How To Save Data Orc Parquet Text Csv In Hive File Or Any Different File Type? – 4 types 1 Easy Approach!

How to save data ORC Parquet Text CSV in Hive file or any different file type? - 4 types 1 easy approach!
Photo by Annie Spratt on Unsplash
Share this post and Earn Free Points!

In this post I will show you how to save data ORC Parquet Text CSV in Hive in few ways how you can export data from Hive to csv file. For this tutorial I have prepared table “test_csv_data” with few records into this table.

Introduction

Hive is a data warehousing tool that runs on top of a Hadoop cluster. It provides a SQL-like interface for querying and managing large datasets stored in Hadoop’s distributed filesystem (HDFS).

File Formats

ORC, Parquet, Text, and CSV are all file formats that can be used to store data in Hive. Each of these formats has its own advantages and disadvantages, and the choice of which format to use will depend on the specific needs of your application.

ORC (Optimized Row Columnar)

ORC (Optimized Row Columnar) is a data storage format that is designed to store large amounts of data in a column-oriented manner, which can be more efficient than storing data in a row-oriented format. ORC is often used in big data environments, such as Hadoop, where it can be used to store and process large volumes of structured and semi-structured data.

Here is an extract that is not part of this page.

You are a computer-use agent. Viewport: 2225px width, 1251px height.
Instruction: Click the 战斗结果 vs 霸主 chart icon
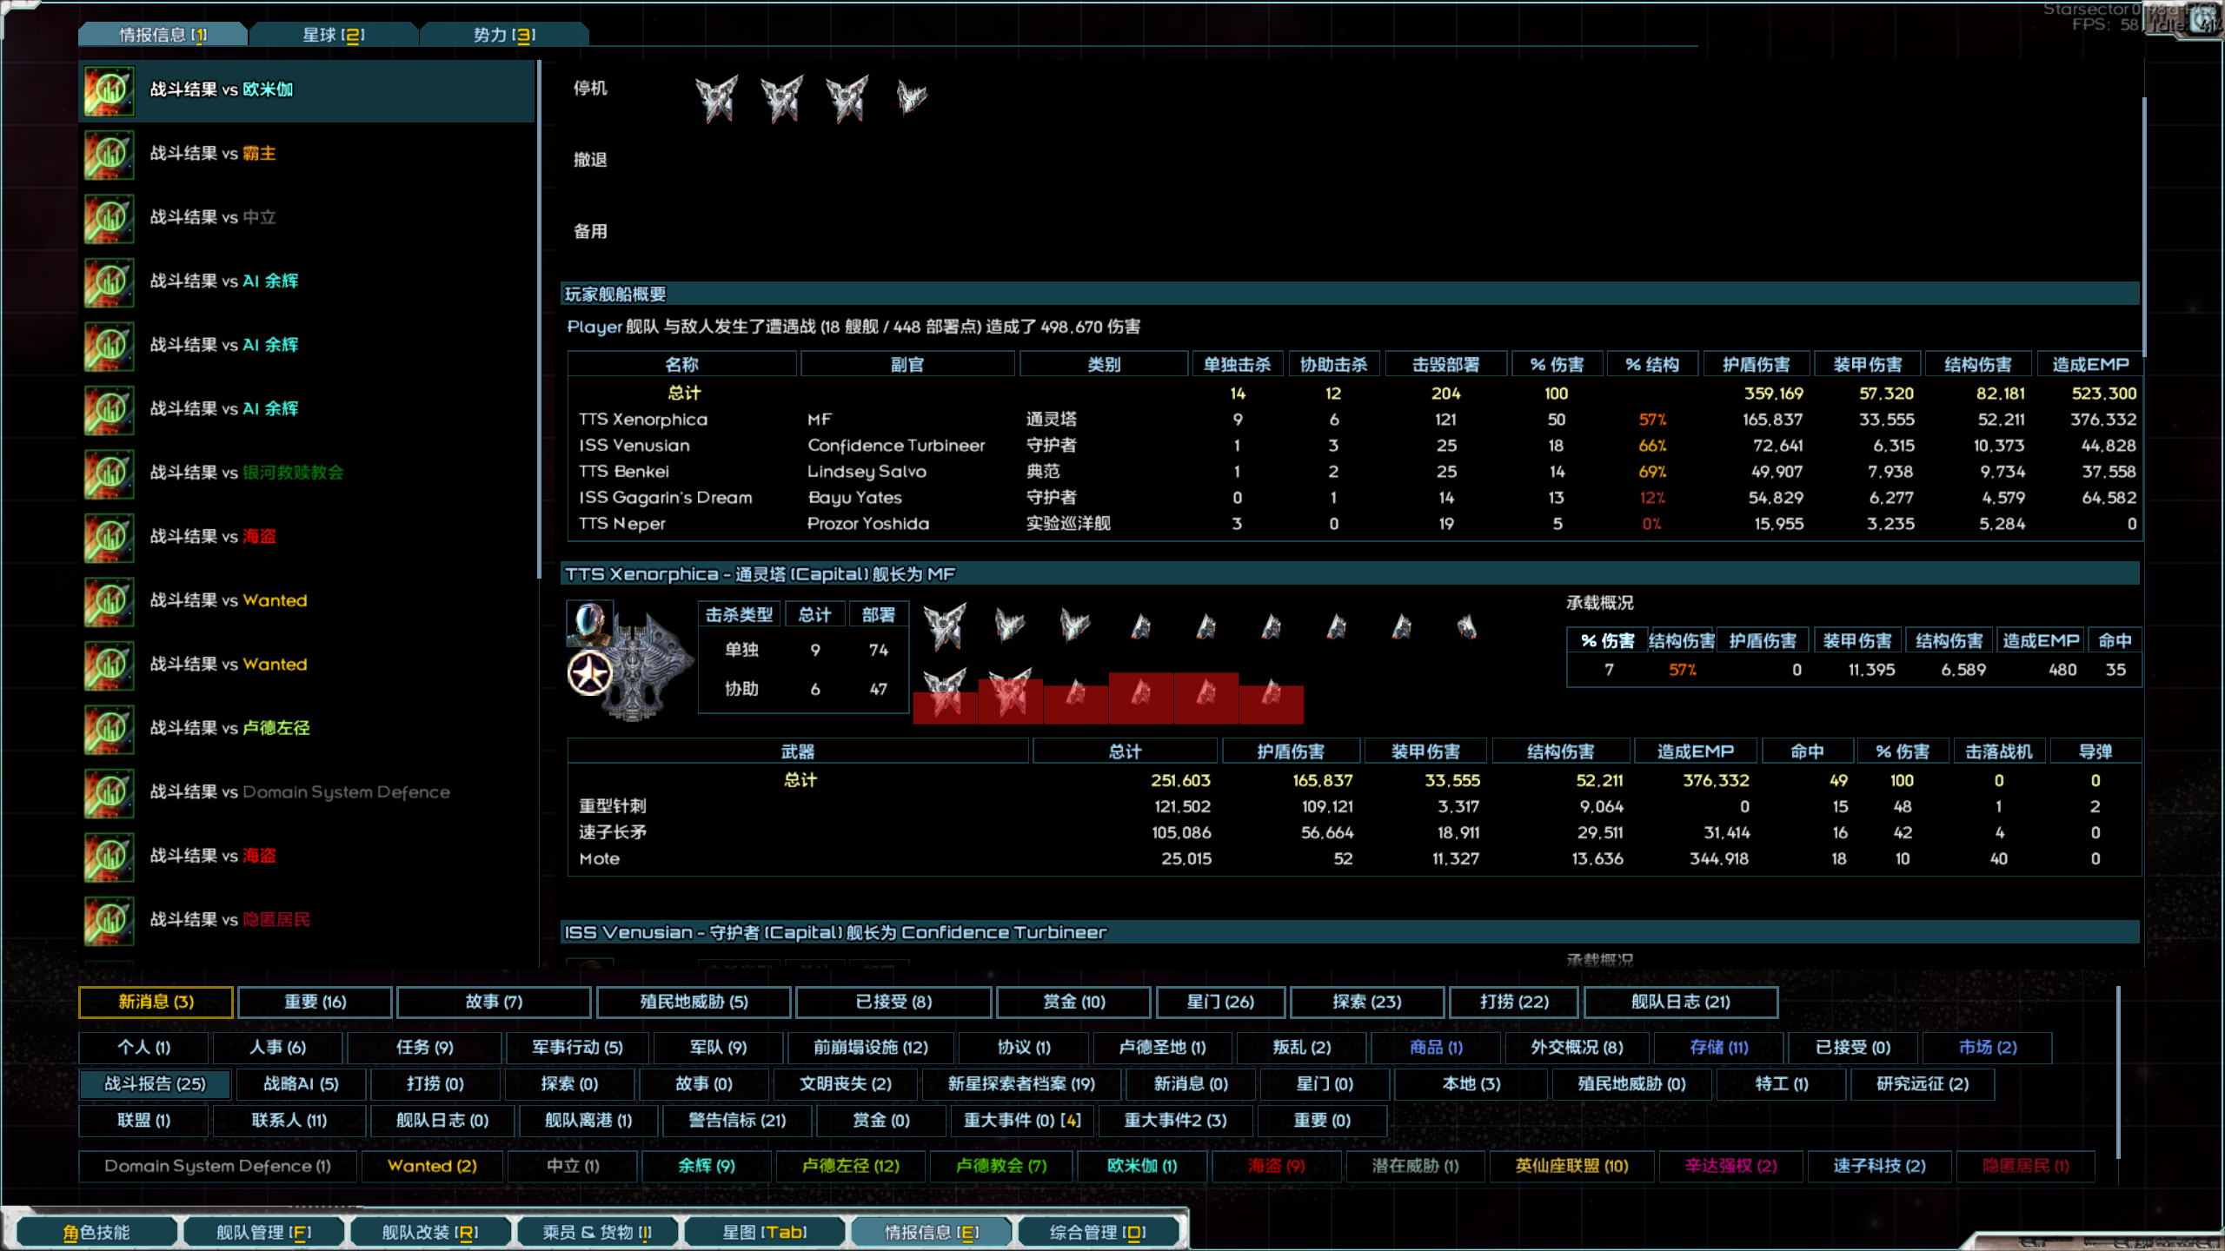tap(110, 155)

One of the benefits of using ORC is that it allows for efficient querying and data processing, as data is stored in a columnar format, which can be more efficient for certain types of queries. ORC also includes features such as compression, predicate pushdown, and indexing, which can further improve query performance and reduce the amount of data that needs to be read and processed.

ORC is a popular choice for storing data in Hadoop and is supported by many tools and technologies in the Hadoop ecosystem, including Hive, Pig, and Spark. It is also used in other big data environments, such as Apache Impala and Apache Drill.

Parquet

Apache Parquet is a columnar storage format for Hadoop and other distributed filesystems. It is designed to store and process large amounts of data efficiently, and is widely used in data warehousing and big data analytics applications.

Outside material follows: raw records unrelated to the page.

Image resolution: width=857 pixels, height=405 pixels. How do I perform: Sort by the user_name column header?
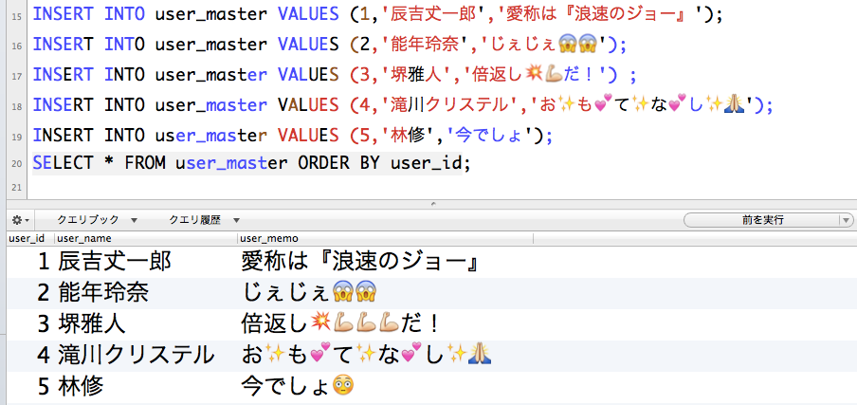pyautogui.click(x=145, y=238)
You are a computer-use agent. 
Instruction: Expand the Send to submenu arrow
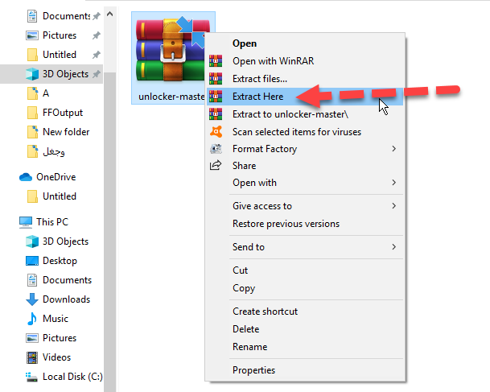tap(394, 247)
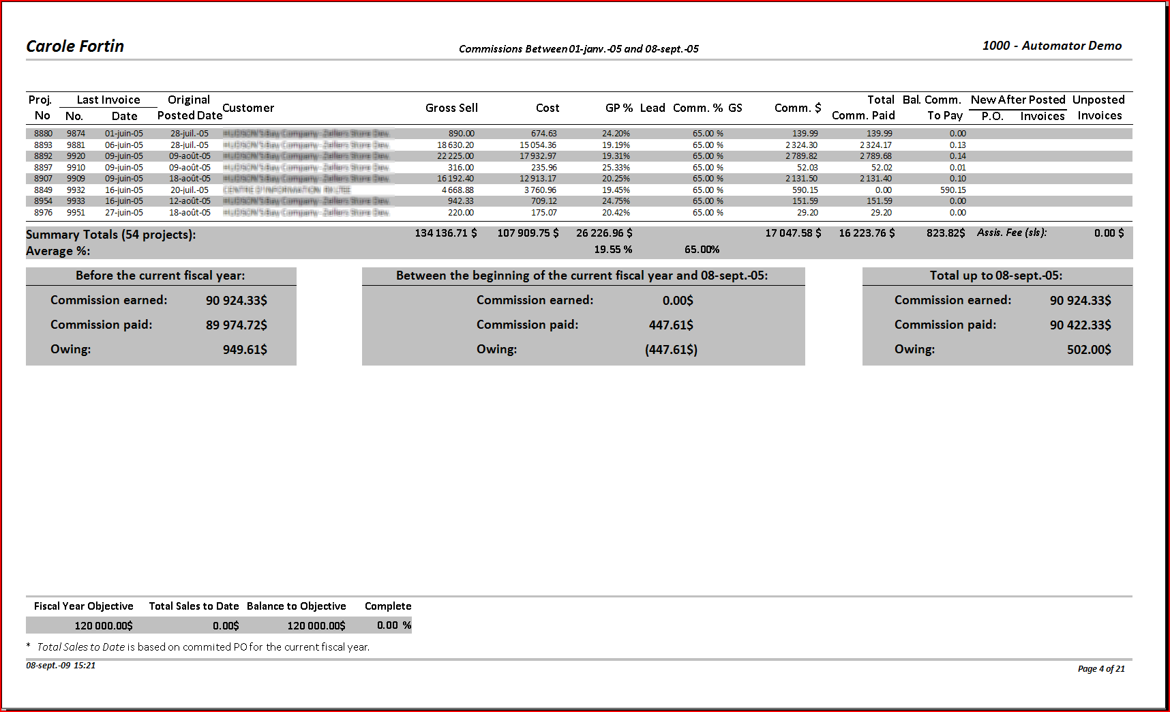Click the Customer column header
The image size is (1170, 712).
pos(248,108)
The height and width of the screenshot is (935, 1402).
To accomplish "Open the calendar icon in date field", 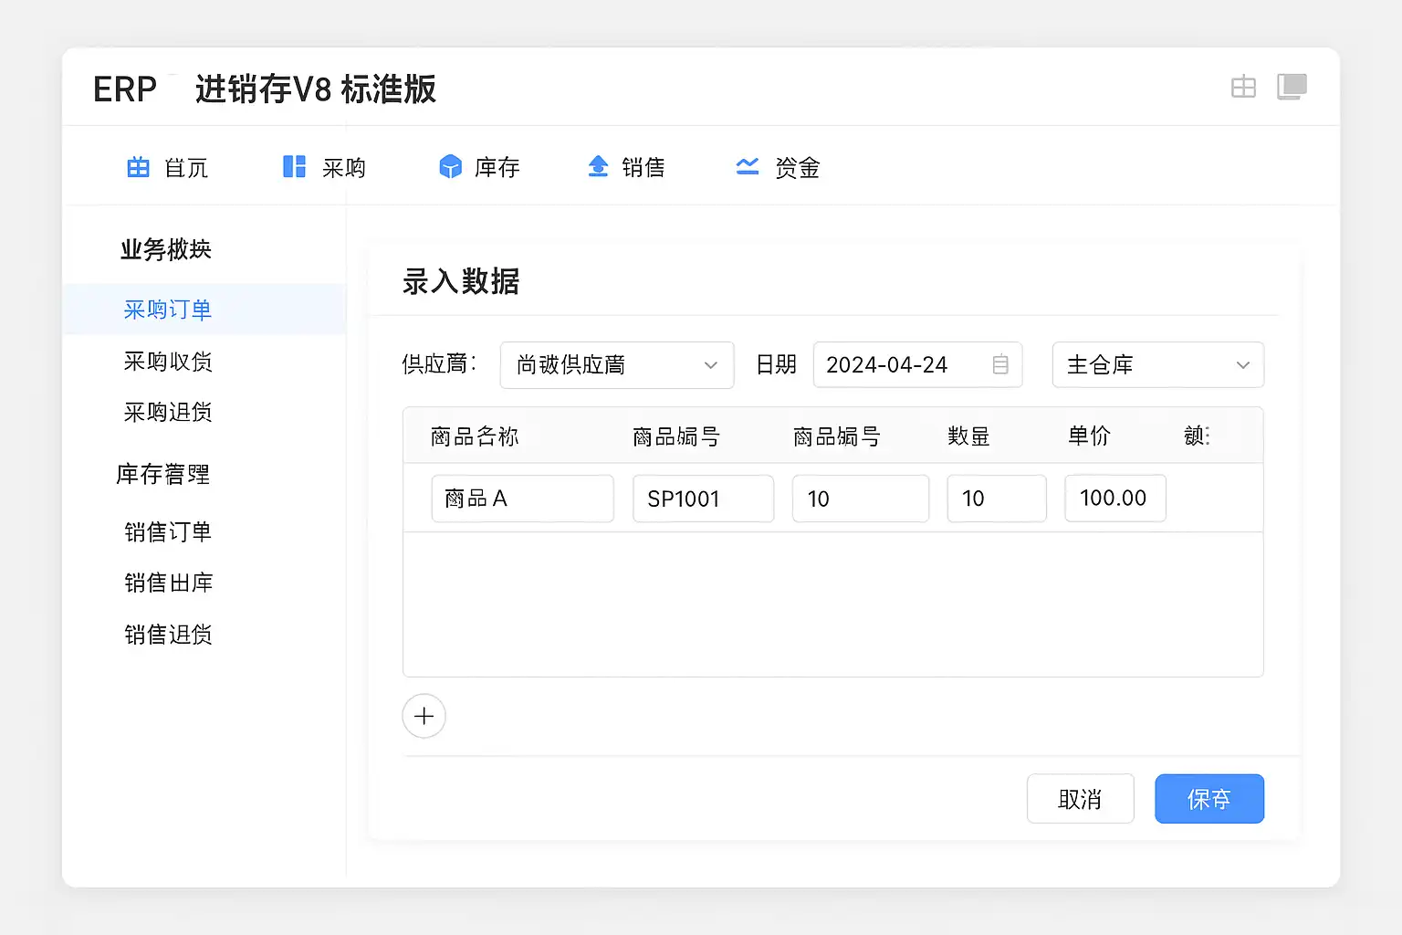I will pyautogui.click(x=1000, y=365).
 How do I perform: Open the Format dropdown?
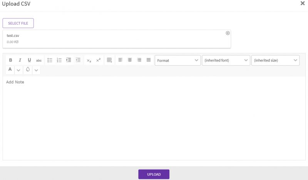(177, 60)
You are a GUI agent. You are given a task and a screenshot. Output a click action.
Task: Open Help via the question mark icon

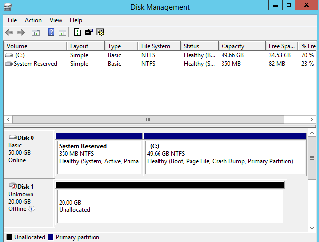click(x=51, y=33)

One of the main advantages of using Parquet is that it allows you to store and process data in a columnar format, which can be much more efficient than storing and processing data in a row-based format. This is because columnar storage allows you to access and process only the specific columns that you need, rather than reading and processing an entire row of data.

In addition to its efficiency, Parquet is also highly portable, as it has been designed to work with a variety of different data processing frameworks and programming languages, including Apache Spark, Apache Flink, and Python.

Overall, Parquet is a popular choice for storing and processing large datasets in distributed systems, and is widely used in data engineering and data science applications.

Text

Text is a simple, flat file format that stores data as plain text, with each line representing a record and fields within each record separated by a delimiter such as a comma or tab. It is easy to work with and can be used to store data of any type, but it is not as efficient as more specialized formats like ORC or Parquet.

CSV (Comma Separated Values)

CSV (Comma Separated Values) is similar to text format, but with a slightly more structured format. It stores data as plain text, with each line representing a record and fields within each record separated by a comma. CSV is often used to store tabular data and is easy to work with, but it is not as efficient as more specialized formats like ORC or Parquet.

Avro

Apache Avro is a serialization format that is widely used in the Apache Hadoop ecosystem and other big data systems. It is a binary serialization format that uses a schema to specify the structure of the data being serialized. The schema is stored with the data, so Avro can be used to deserialize the data without requiring access to the schema that was used to serialize it.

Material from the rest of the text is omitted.